Surprisingly enough, he followed her directions, never once uttering another word or even a complaint of pain as they made their way into her family's home. However, when she went to move him to the stairs to take him up to one of the guest bedrooms, he shook her idea off, instead nodding to the open front parlor. Obliging his wishes, Elizabeth took him into the ground floor room. If he wanted to sleep on an uncomfortable couch, who was she to argue?
Several minutes later, he was situated and resting, and she was fluttering about the downstairs gathering supplies to take care of the wounded soldier. Although she was surely not a doctor herself, because of their limited staff of help, she had assisted the physicians at
the hospital during their various surgeries, and she knew what to do in order to take care of Yankee. Unfortunately, though, her ministrations would be lacking any form of medication. The South was low enough already on drugs as it was, and she knew there was no way she'd be able to find something to use now that the city had been abandoned.

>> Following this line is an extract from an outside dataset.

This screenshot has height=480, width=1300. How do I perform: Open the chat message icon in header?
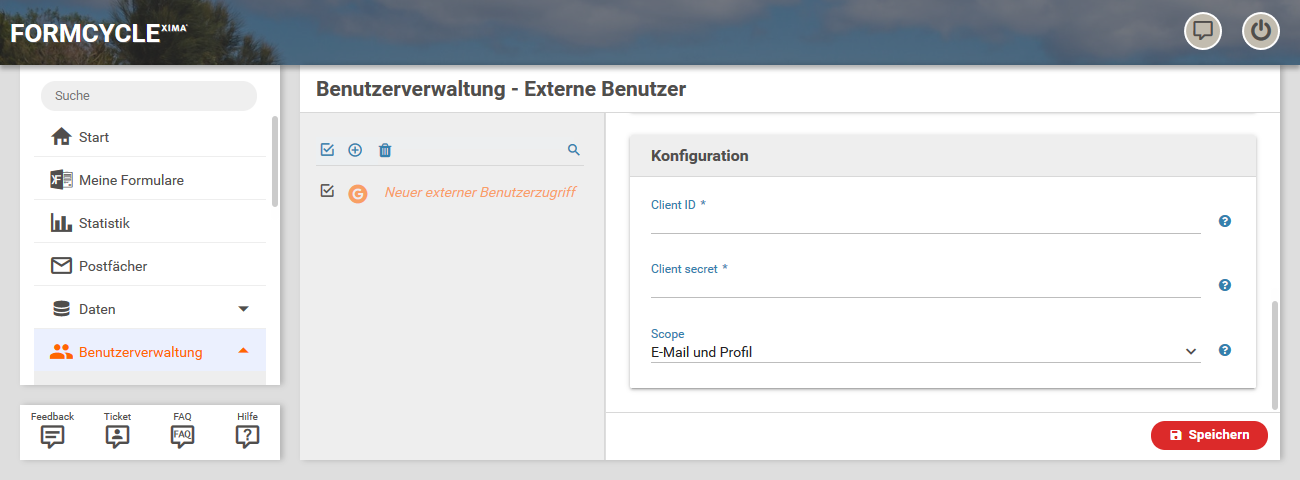1203,31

Preparing to tend to the still unnamed man, she knelt down beside him, lifting a pair of sewing shears to cut away his uniform. But, before her hand could even make one incision, his fingers stilled upon hers, drawing her attention up to his face. It was the first time she had really looked at the stranger, and she knew it was a moment she would never forget.
There were various levels of attraction a woman could experience with a man. Butterflies if she liked him, shivers and trembles if she believed him to be handsome, and, even though she had never experienced it herself, Elizabeth knew that there was such a thing as sparks, as fireworks. However, never before had she anticipated sharing such a life altering moment with a man who was, in all likelihood, forbidden to her, but it happened with the Captain lying on her settee nonetheless.
"Thank you," he whispered, their gazes catching, locking, smoldering.
"You're welcome, Captain…"
"Captain Morgan," the Union officer filled in for her, smiling tenderly, deliriously. "Jason Morgan."
As the corner of his handsome mouthed quirked up into what could only be described as a dashing, gorgeous grin, Elizabeth figuratively saw flames of desire ricochet between them… just as the city of her birth literally lit up into a fiery inferno.
Oh, yeah. She was definitely in trouble.